It’s something almost all cancer patients hear when we finish treatment, “are you glad you’re done?”
There’s this idea that once the chemo is over, once the last surgery performed ,that we can just go back to how things were before being diagnosed. That life returns to the same simplicity and normalacy. The truth though is not so simple. I am changed, trauma changes people and there’s no getting around the fact that cancer is trauma. It’s trauma on the physical as well as the mental and emotional. Most of my time spent in treatment was spent almost hyper focused on the now. Getting through this day, this hour, this minute. Getting though this pain. Getting through this constant fatigue and chemo brain. There are times when I was so overwhelmed with pushing though that I would have to stop and ask myself “what do I need to get just through right now?” It makes it hard to process what’s really happening to you when all your energy is spent getting through just one moment at a time.
Sometimes I could trick myself into believing life would just go back. Daydream about life after chemo. Sometime even now in the day to day of life I can pretend my life is a lot like anyone else’s. That is until my shoe falls off my prosthetic foot, or until someone makes a comment on how my hair is coming in. It’s strange to go from putting away laundry to feeling like the air has been sucked out of you because it jumps into your head ” HEY! YOU’RE THE ONE THAT HAD CANCER, IT WASN’T SOMEONE ELSE.”

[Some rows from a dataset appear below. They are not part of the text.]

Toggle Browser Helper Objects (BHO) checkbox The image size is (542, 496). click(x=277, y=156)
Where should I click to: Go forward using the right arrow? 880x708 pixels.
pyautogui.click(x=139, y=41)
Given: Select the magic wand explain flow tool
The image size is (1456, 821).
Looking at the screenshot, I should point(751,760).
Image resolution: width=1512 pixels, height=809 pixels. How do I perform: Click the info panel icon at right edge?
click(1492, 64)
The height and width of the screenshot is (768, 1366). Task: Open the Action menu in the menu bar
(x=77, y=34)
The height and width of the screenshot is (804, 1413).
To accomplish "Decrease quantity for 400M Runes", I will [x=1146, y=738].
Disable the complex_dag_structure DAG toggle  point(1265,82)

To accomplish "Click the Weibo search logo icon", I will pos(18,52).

The thing is the fist time I had cancer for the most part things did go back to normal. I really did become a typical teen, a typical woman, a typical mom. Enough time started to pass that check ups became social affairs to catch up with my favourite Doctors and the anxiety of cancer coming back was gone. This time though, there’s is no going back to “before”. I know too much. I know there are no guarantees. I know there is no cured. I will always be at higher risk for reoccurrence, both because of my BRCA 1 mutation and my history with cancer. I’m forcing myself as well this time to really processing what I’ve been through, instead of shoving it away and pretending it’s a chapter I can close instead of a theme of my life story. Processing is hard, it has many ups and downs. There are days where I am so fucking grateful I get to live this life. Day’s where I look around and am in love with just watching my children play, or snuggling into my own bed. Those days I feel like cancer was a weird gift. Then there are days where I wake up soaked in blood because even though I’m in menopause the hormone treatment isn’t quiet working. Days when I want to cry because my children try to whisper secrets in my ear and I can’t hear them because chemo has taken all my high pitch hearing. Those days I seem to focus on what cancer has taken. The funny thing is the grateful for cancer and angry at cancer feelings can come and go as quick as you can turn a light on and change when I least expect it.
I went for my follow up appointment a few days ago and while everything is clear for now I got in my car and just wanted to sob. I brought my kids with me and my oldest asked why we were there, what was the Dr going to do, what was she looking for, what would happen if she found something. When she left he asked “did she find any lumps or bumps?” and look almost relieved but also like he didn’t quiet believe me when I told him “no new lumps or bumps!”
There was talk at that appointment of not if but when I get cancer again. There was talk of more surgery due to side effects from my treatment. There was talk of my follow up schedule (every 3-4 months for the next 2 years). There was talk of which scans, bloodwork and referrals come next. There was no talk of done. There will never be talk of done.